# Noob needs transmission swap help.



## Novanuttz (Jan 31, 2012)

1st post and need help figuring out where to go with this project. I bought my son a cream puff 1986 720 long bed. I am going to upgrade the trans from a 3 speed auto to a 4 speed auto before he heads to college. I seem to fall flat on my face searching the web for info on compatible trannys to fit the Z24 engine. Need help on year make model donor cars to look for. also any mods required to make this work. :newbie:


----------



## SPEEDO (Jun 9, 2003)

your trans should be a L3N71B
a 86.5 - 87(I think it was used to 89) hardbody pu has a 4sp which is a L4N71B, I would think they would bolt up (not sure) I would also measure both trans to see if the driveshaft would need to be modified, cross member mountings etc... sorry I am no help, but maybe you can turn up a little more info using the trans numbers...


----------



## Novanuttz (Jan 31, 2012)

Thanks for the numbers Speedo.

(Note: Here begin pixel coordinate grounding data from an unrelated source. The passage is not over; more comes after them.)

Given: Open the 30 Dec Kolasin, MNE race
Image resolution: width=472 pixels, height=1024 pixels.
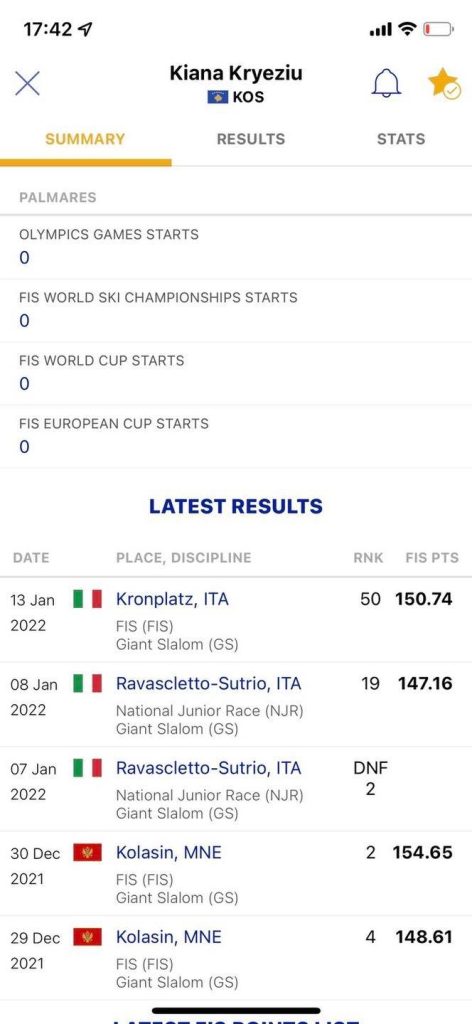Looking at the screenshot, I should (168, 852).
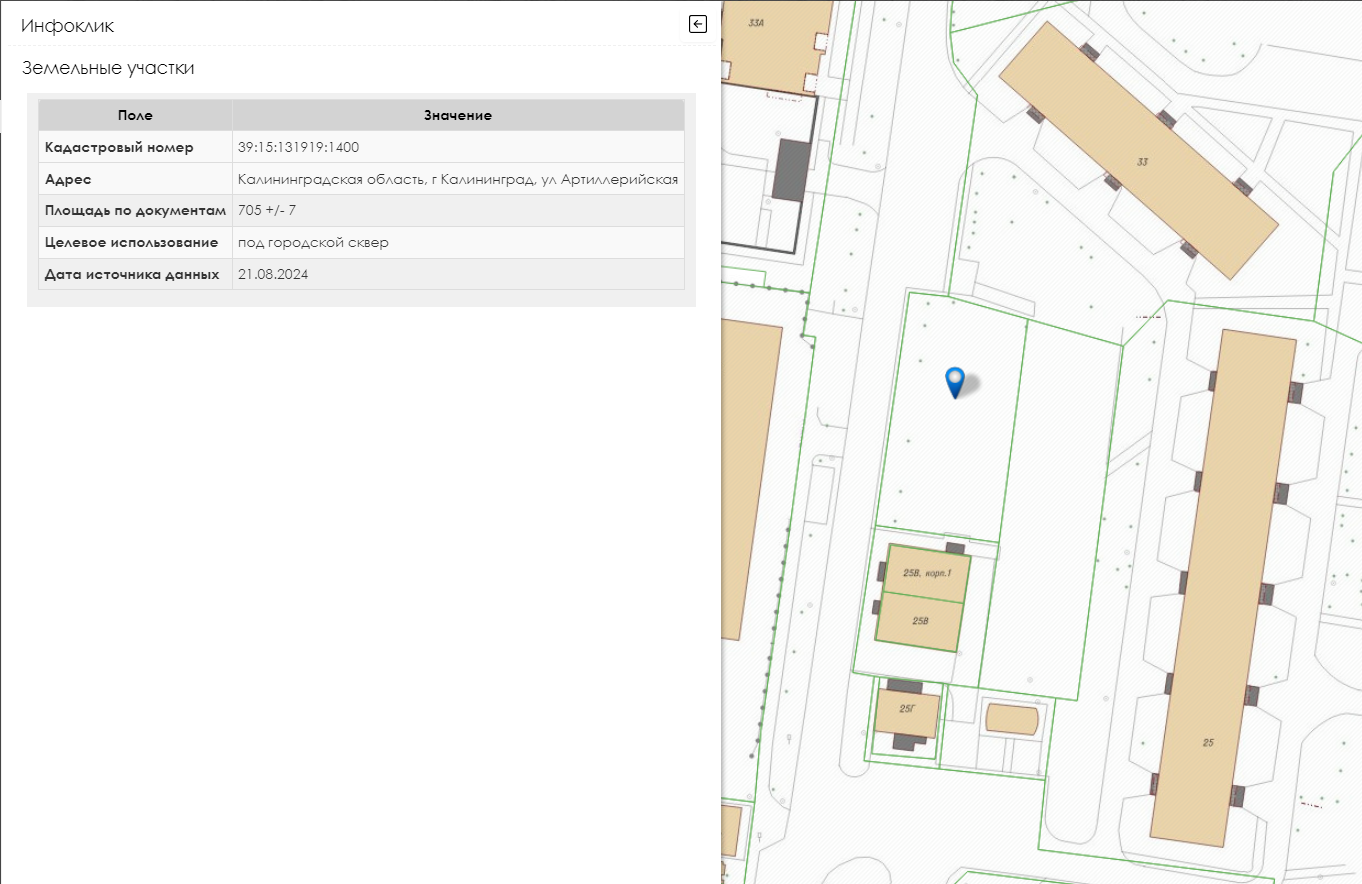This screenshot has width=1362, height=884.
Task: Select the Площадь по документам row label
Action: [136, 210]
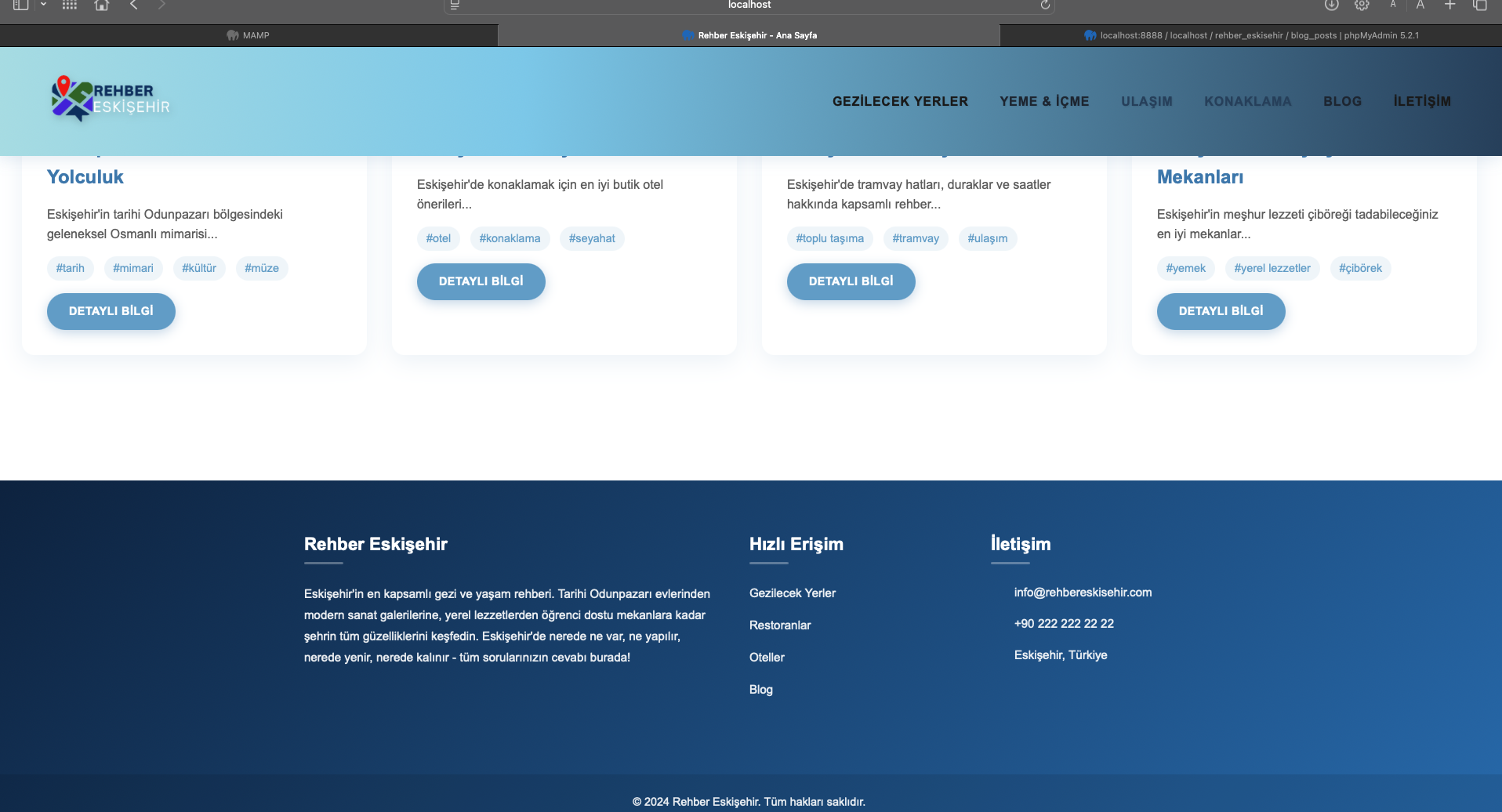
Task: Show the tab overview
Action: click(x=1480, y=5)
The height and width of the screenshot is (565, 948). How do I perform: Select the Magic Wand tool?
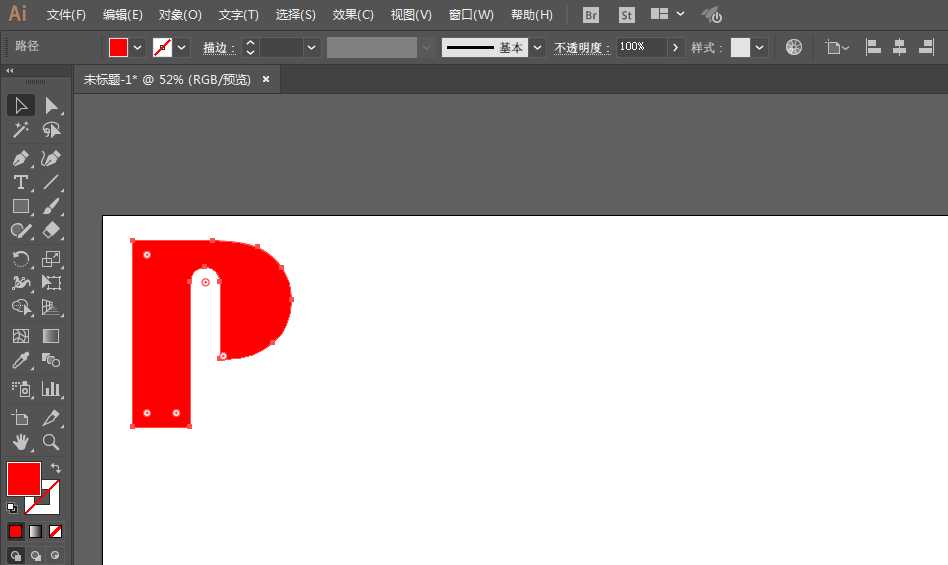click(20, 130)
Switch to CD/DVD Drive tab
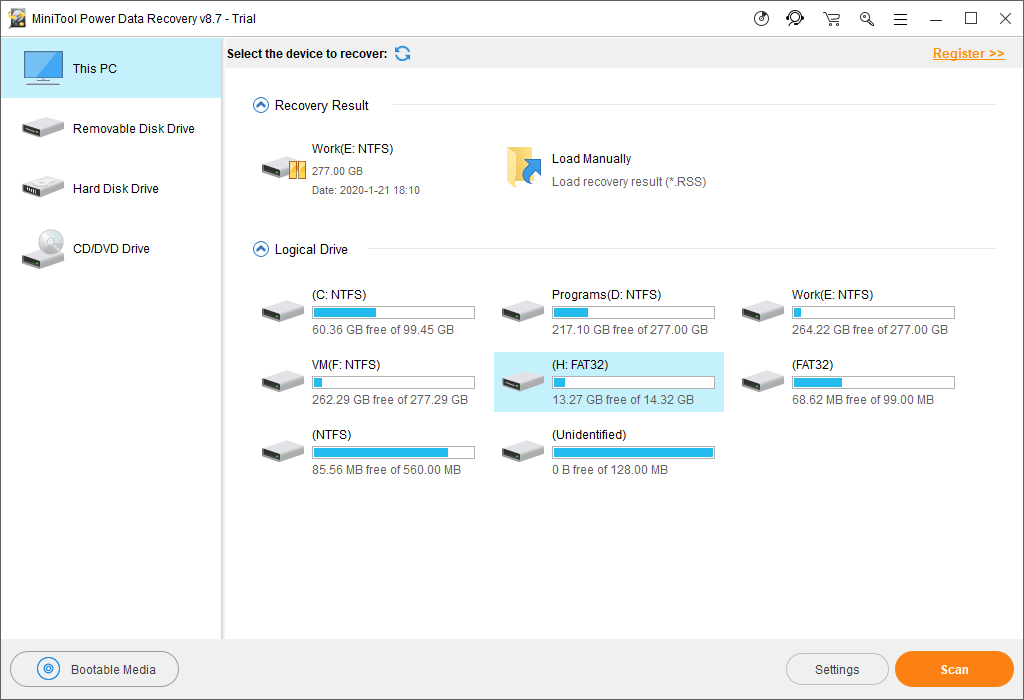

They help big time! 
Is the bell housing interchangeable from 3 speed to 4 speed?


----------



## SPEEDO (Jun 9, 2003)

I would think they would be the same, since they used the same engine in the HB pu... They probably went to a 4sp to increase gas mileage, so if anything, I would expect the tail hsg to be longer, but its early and I am still working on my 1st cup of coffee....


----------